Among other things, Haroche and colleagues demonstrated for the first time an analogue of perhaps the weirdest and best known of quantum states: the Schrödinger's cat state. Quantum theory allows a physical system to be in two mutually exclusive states at once, and in 1935 Austrian theorist Erwin Schrödinger dreamed up a scheme in which this property forces a cat hidden in a box to be both alive and dead at the same time. (As soon as the box is opened, the quantum state "collapses" so that the cat is found either dead or alive.) In 1996, Haroche and colleagues created a similar two-ways-at-once state of light. "It was one of the most exciting experiments I've ever seen and is actually the reason I'm in this field," says Benjamin Varcoe, a quantum physicist at the University of Leeds in the United Kingdom.
In contrast, Wineland and his team developed myriad techniques to trap and control individual ions. Although trapped ions could be used to make much better atomic clocks, the real attraction of Wineland's work is that it could someday be used to create a quantum computer that would be able to solve certain problems that would overwhelm a classical computer. "David has really come up with all the first big advances in this field," says Winfried Hensinger of the University of Sussex in the United Kingdom.

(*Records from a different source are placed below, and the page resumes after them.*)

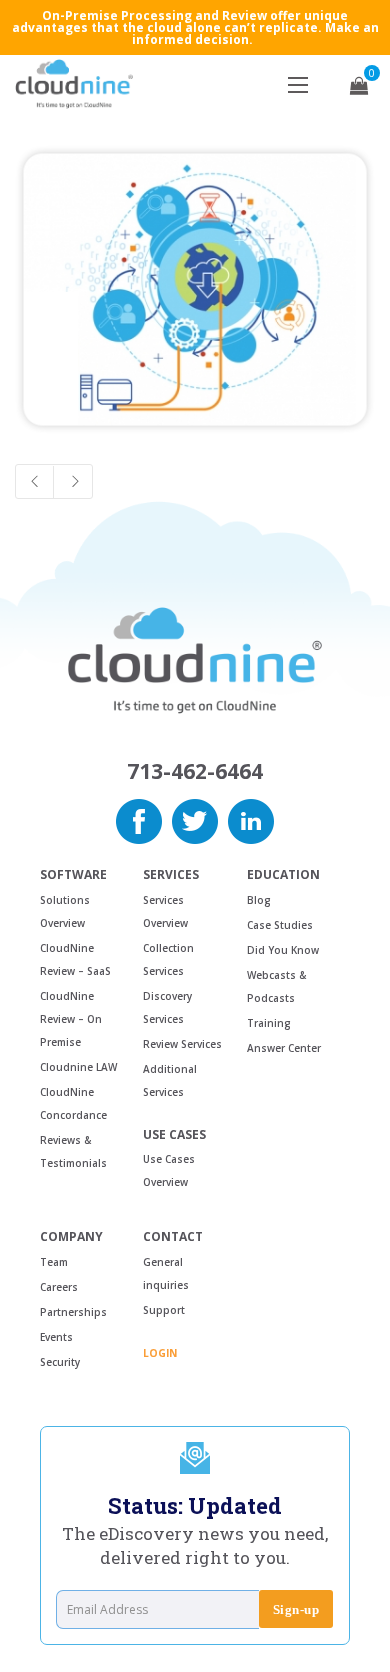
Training (269, 1023)
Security (60, 1362)
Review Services (182, 1044)
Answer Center (284, 1048)
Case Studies (280, 925)
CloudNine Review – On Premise (71, 1019)
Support (164, 1310)
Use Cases (174, 1135)
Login (160, 1353)
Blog (259, 900)
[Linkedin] (251, 820)
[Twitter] (195, 820)
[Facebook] (139, 820)
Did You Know (283, 950)
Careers (59, 1287)
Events (56, 1337)
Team (54, 1262)
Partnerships (73, 1312)
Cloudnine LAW (78, 1067)
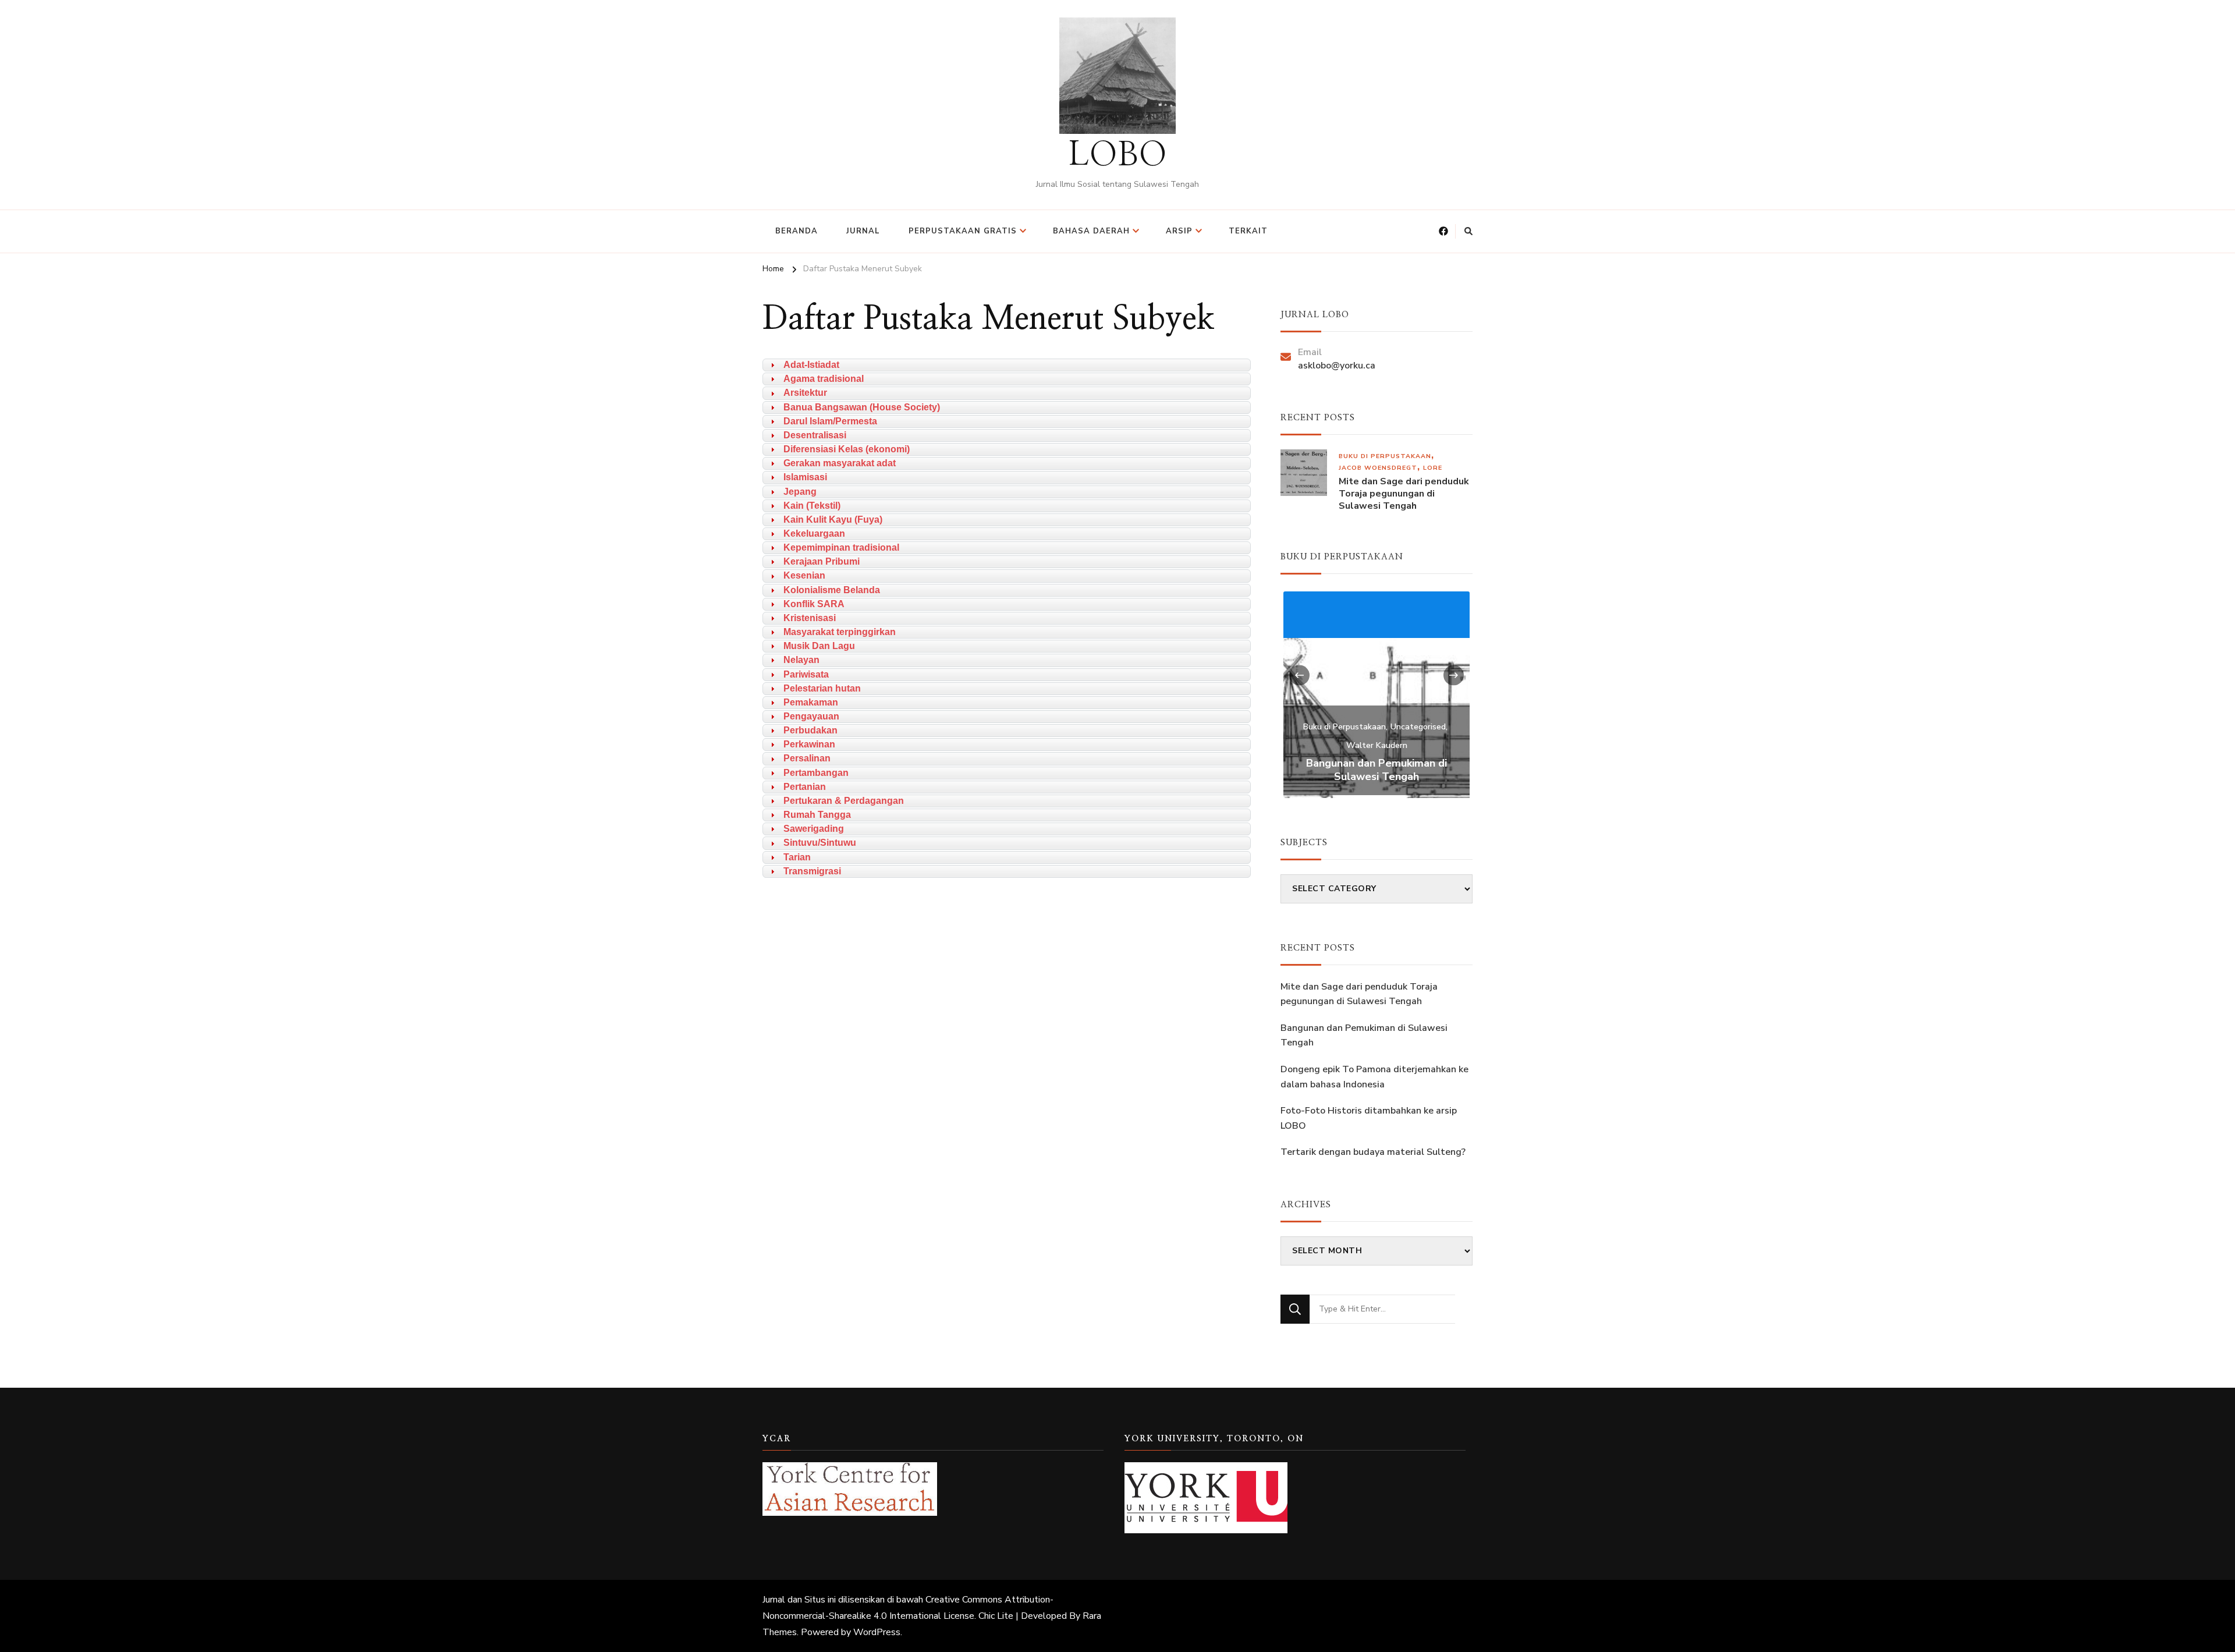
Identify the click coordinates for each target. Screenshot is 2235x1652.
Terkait (1248, 231)
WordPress (876, 1632)
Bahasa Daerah (1091, 231)
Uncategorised (1418, 726)
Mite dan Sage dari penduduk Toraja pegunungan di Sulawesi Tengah (1404, 494)
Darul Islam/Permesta (830, 421)
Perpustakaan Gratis (963, 231)
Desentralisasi (814, 435)
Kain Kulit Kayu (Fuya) (832, 519)
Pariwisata (806, 674)
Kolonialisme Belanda (831, 590)
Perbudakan (810, 730)
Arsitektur (805, 393)
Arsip (1179, 231)
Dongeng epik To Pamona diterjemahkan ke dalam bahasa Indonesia (1374, 1077)
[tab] (1006, 365)
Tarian (797, 857)
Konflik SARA (814, 604)
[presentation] (1299, 675)
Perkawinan (809, 744)
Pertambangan (816, 773)
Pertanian (804, 787)
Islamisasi (805, 477)
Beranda (796, 231)
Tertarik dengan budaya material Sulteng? (1373, 1152)
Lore (1432, 467)
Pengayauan (811, 716)
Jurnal (863, 231)
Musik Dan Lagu (819, 646)
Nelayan (801, 660)
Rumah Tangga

Ions spin like little tops and, using lasers, researchers can control an ion's spin state, even putting it into delicate two-ways-at-once quantum states. Wineland and colleagues developed techniques to transfer the information in that quantum state to the jiggling of the ion in the electric field that holds it and even to make neighboring ions interact and communicate. Using such techniques, the researchers were able to use a single jiggling ion as a "gate" that performs an elementary operation in logic, as they reported in 1995.
That advance showed the potential to develop a quantum computer in which ordinary bits—which can be set to either 0 or 1—are replaced with "qubits," which can be set to 0, 1, or both at the same time. A full-fledged quantum computer is still years away, but physicists have used as many as 15 ions together to do computations. That's about a quarter of what's needed for a quantum computer to surpass a classical computer for some limited set of problems, Hensinger says.
As with many Nobel prizes, observers say that other researchers might have merited the award, too. In the field of ion trapping, both Christopher Monroe of the University of Maryland, College Park, and Rainer Blatt of the University of Innsbruck in Austria have also made foundational contributions, Hensinger says. In cavity quantum electrodynamics, Jeff Kimble of the California Institute of Technology in Pasadena and the late Herbert Walther of the Max Planck Institute of Quantum Optics have also been guiding lights, Varcoe says.
This year's prize highlights the evolution of quantum physics. In the 1920s and '30s, several Nobel prizes honored the discovery of the principles of quantum mechanics. This year's winners discovered no new principles, but have found novel ways to exploit the established theory, Cirac says. "The theory is the same as we always understood it," he says. "We are now trying to use it" to do new things.